Iowa Workforce Development will raise the maximum weekly unemployment benefit to $763 starting the benefit week of July 6, 2025, up from $739 in the current fiscal year.
The annual increase follows the IWD’s required annual review of unemployment insurance wages. Per Iowa law, the agency uses a formula based on the number of covered workers and their gross wages to set minimum and maximum benefits each year.
According to a release, the updated benefit levels take effect in Fiscal Year 2026. However, separate changes to employer unemployment insurance taxes – approved by the Legislature earlier this year – will not affect claimant benefits and will take effect at the beginning of 2026.

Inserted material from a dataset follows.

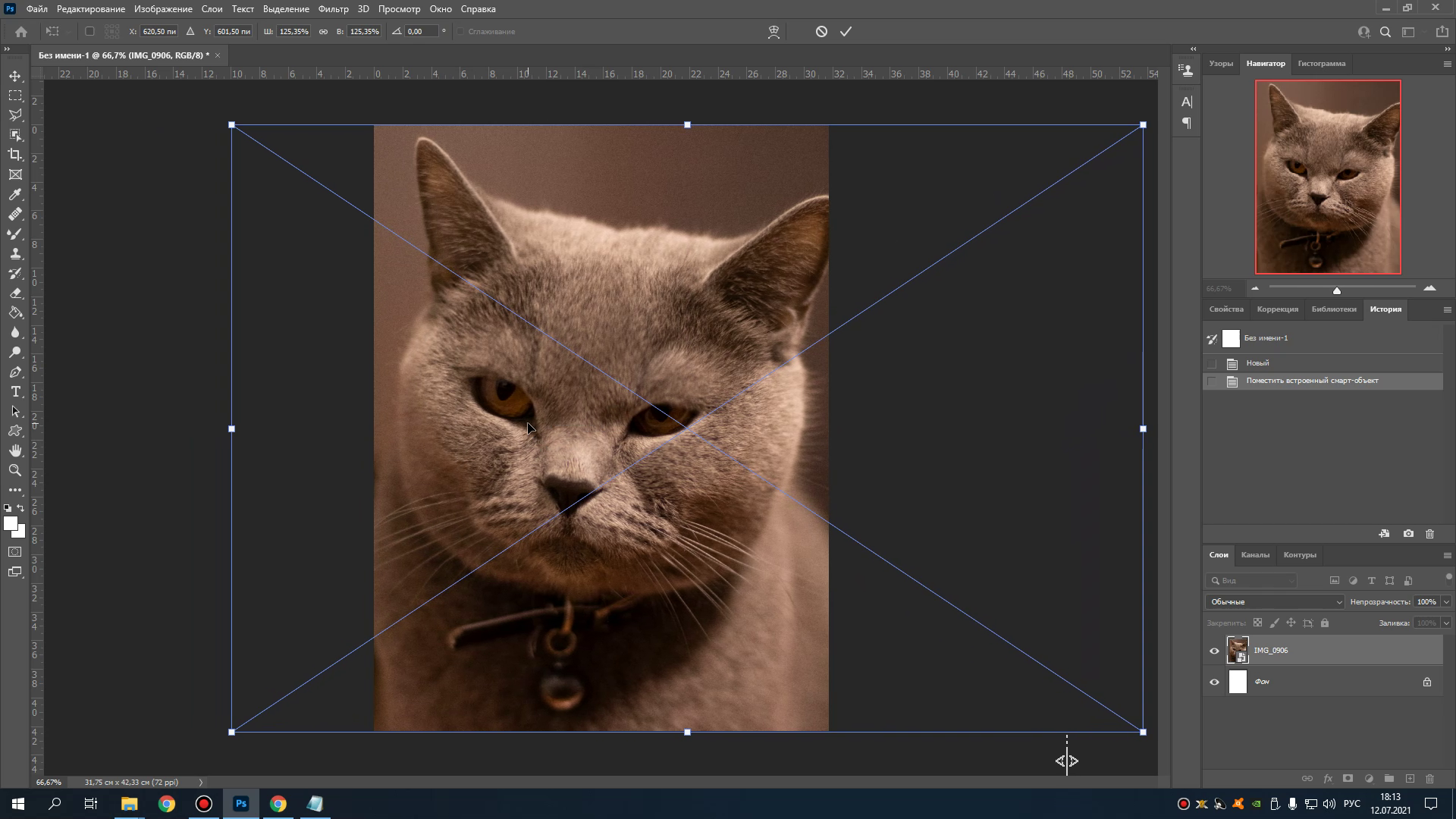Expand the Непрозрачность opacity dropdown arrow

point(1446,602)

Gov. Kim Reynolds signed Senate File 607 into law on June 5, simplifying the state’s unemployment insurance tax tables and lowering the maximum employer tax rate from 9% to 5.4%.

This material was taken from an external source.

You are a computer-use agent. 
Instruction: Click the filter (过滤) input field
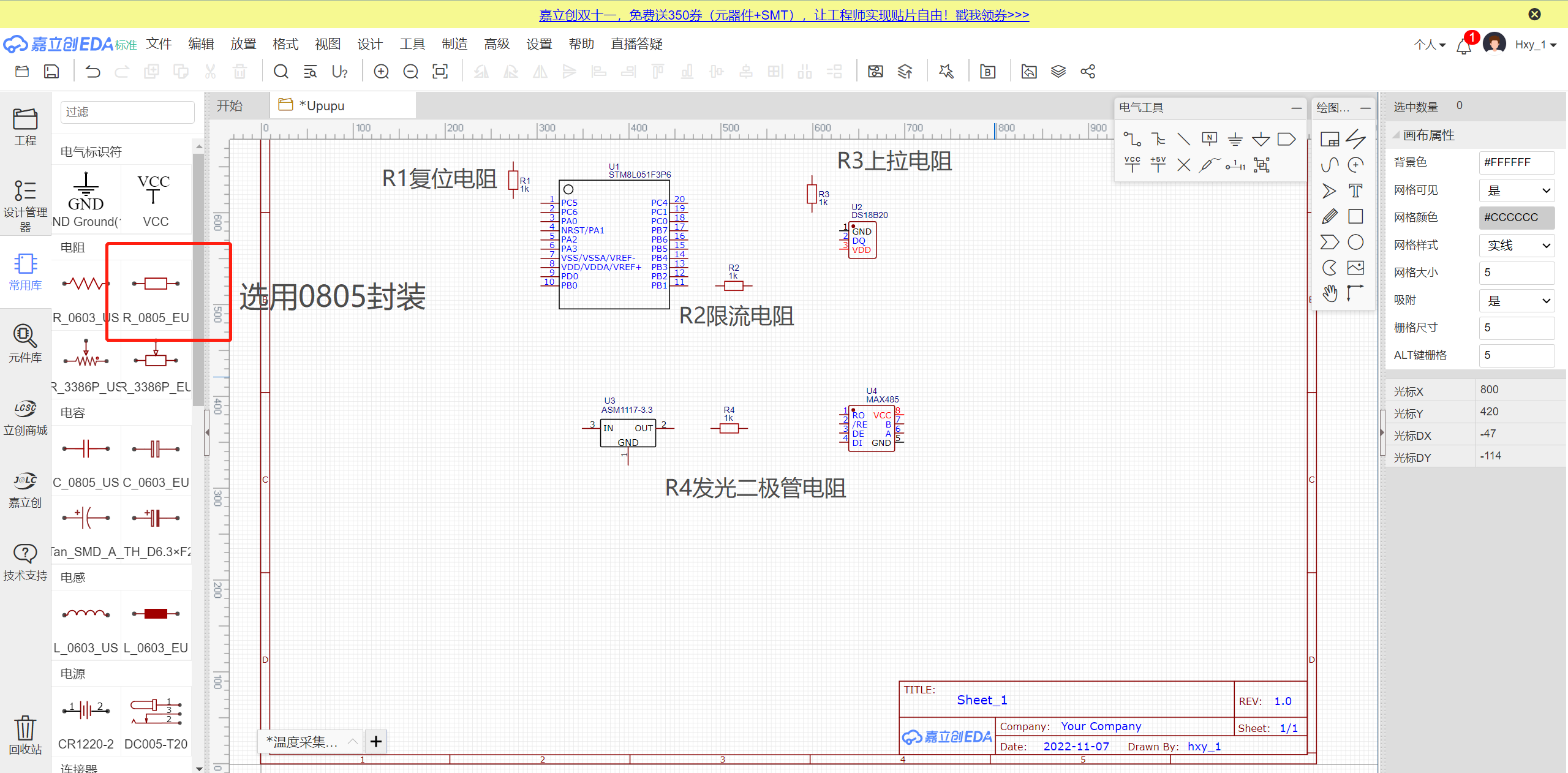[x=127, y=112]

“Iowa employers pay unemployment insurance taxes for each employee based on a rate assigned to the employer (per that employer’s history in the unemployment system) multiplied by the “taxable wage base,” which is defined in state law as a fraction of the average annual wage in Iowa during the previous year,” the release stated. “SF 607 lowered that fraction from two-thirds to one-third of the average annual wage.”
Based on IWD’s latest calculations, Iowa’s average annual wage in 2024 was $61,098.90. That figure brings the taxable wage base for Calendar Year 2026 to $20,400, down from $39,500 in 2025.